You can enjoy this flavourful soup all year round by using fresh pumpkin in the fall and canned pumpkin purée at other times. It's delicious! Winter squashes such as butternut or Hubbard are excellent substitutes.Prep time given is for canned pumpkin. Personal note: when I want to use fresh pumpkin I slow bake it whole, then open it and remove the seeds and scoop out the flesh.

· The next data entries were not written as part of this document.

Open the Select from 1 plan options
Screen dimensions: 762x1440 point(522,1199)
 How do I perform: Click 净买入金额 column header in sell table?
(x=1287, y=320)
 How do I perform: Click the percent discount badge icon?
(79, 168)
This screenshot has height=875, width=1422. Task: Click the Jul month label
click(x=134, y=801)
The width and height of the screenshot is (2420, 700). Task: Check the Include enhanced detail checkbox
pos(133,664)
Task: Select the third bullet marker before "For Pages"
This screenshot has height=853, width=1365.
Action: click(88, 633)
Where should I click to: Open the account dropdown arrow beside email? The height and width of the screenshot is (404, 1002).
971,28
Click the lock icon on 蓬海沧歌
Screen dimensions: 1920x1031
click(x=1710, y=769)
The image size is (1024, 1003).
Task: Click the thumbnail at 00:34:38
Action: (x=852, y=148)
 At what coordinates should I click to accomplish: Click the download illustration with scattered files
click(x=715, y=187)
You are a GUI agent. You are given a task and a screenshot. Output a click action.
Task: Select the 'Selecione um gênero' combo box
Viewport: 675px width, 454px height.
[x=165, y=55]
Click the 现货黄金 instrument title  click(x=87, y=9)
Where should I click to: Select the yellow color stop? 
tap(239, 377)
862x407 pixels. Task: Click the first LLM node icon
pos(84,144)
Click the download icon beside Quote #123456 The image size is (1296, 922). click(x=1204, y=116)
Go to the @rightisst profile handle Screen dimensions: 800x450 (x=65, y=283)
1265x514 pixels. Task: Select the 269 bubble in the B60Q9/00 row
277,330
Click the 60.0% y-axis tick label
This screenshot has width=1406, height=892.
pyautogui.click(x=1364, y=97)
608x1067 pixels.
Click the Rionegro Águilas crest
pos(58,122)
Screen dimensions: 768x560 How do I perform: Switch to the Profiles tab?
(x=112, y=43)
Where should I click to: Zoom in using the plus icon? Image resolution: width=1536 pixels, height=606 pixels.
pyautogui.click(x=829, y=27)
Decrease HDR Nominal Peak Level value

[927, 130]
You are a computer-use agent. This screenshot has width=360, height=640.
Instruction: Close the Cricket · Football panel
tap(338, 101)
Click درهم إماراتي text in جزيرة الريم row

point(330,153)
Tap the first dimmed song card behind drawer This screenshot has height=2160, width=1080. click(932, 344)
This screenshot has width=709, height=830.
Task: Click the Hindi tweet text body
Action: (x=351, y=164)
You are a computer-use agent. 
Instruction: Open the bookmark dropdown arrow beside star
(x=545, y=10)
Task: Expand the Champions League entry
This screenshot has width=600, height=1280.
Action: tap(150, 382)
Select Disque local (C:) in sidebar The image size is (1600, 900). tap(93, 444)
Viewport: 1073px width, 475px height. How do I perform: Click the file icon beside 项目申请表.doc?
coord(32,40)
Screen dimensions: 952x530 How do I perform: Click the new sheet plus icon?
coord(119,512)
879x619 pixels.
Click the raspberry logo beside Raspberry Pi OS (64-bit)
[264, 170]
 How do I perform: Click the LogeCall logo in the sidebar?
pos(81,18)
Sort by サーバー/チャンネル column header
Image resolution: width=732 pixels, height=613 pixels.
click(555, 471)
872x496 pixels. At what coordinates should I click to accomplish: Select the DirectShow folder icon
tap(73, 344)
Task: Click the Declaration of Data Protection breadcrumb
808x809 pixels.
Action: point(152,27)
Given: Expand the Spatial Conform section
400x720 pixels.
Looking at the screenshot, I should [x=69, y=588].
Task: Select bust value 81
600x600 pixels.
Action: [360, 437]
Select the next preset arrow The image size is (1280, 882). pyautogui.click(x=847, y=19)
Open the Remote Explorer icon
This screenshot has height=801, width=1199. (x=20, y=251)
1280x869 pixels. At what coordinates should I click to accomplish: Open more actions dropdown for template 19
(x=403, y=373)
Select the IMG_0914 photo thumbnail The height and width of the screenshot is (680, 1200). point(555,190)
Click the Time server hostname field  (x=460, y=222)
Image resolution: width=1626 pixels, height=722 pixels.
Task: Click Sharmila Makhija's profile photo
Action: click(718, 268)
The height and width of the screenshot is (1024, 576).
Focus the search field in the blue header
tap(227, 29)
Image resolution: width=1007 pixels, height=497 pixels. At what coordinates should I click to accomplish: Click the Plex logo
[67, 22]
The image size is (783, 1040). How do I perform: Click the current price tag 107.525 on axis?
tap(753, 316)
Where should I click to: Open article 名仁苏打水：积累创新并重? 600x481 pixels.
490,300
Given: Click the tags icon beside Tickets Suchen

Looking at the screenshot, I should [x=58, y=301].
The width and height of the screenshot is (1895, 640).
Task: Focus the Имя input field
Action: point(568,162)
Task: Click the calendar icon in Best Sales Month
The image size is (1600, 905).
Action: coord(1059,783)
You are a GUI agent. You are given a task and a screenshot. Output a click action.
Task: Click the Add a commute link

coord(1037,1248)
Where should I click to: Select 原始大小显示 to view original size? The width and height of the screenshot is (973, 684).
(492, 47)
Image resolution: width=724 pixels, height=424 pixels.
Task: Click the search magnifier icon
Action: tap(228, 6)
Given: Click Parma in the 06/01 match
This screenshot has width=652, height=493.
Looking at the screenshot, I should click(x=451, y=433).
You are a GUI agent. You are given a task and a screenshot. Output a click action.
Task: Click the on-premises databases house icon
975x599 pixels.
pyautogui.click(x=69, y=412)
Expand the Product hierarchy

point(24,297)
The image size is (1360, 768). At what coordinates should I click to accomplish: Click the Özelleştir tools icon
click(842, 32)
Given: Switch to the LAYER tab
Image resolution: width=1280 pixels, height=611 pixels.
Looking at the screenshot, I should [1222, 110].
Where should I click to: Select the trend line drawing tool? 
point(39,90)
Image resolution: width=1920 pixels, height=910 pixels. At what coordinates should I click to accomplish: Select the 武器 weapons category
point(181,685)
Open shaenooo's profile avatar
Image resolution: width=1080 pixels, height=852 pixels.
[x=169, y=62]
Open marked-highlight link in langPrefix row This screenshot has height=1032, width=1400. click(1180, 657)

It's slower but so much easier for hands that have lost a lot of strength.

Provided by Annacia

Categories     Vegetable

Time 40m

Yield 6 serving(s)

Number Of Ingredients 12

1 (14 ounce) can pumpkin puree or 2 lbs fresh pumpkin
1 medium onion, chopped
2 carrots, peeled and sliced
3/4 cup chopped celery
2 garlic cloves, chopped
1 tablespoon minced fresh ginger
2 tablespoons canola oil
2 1/2 cups chicken broth
1/4 cup butter
1/4 cup all-purpose flour
1 1/2 cups milk
salt and pepper

Steps:

  • Peel and seed fresh pumpkin. Cut into chunks.
  • Sauté onion, carrots, celery and garlic in oil in large saucepan for 5 minutes. Stir in ginger, pumpkin and broth. Bring to a boil over medium heat, stirring often. Reduce heat, cover and simmer for 25 minutes or until vegetables are tender, stirring occasionally. Purée mixture in batches in food processor or blender until smooth. Set aside.
  • Melt butter in same saucepan. Add flour, stirring until blended. Gradually add milk, stirring until smooth. Cook over medium heat, stirring constantly, until mixture comes to a boil and is thickened. Add pumpkin mixture to milk mixture. Reheat to serve.
  • *This freezes very well.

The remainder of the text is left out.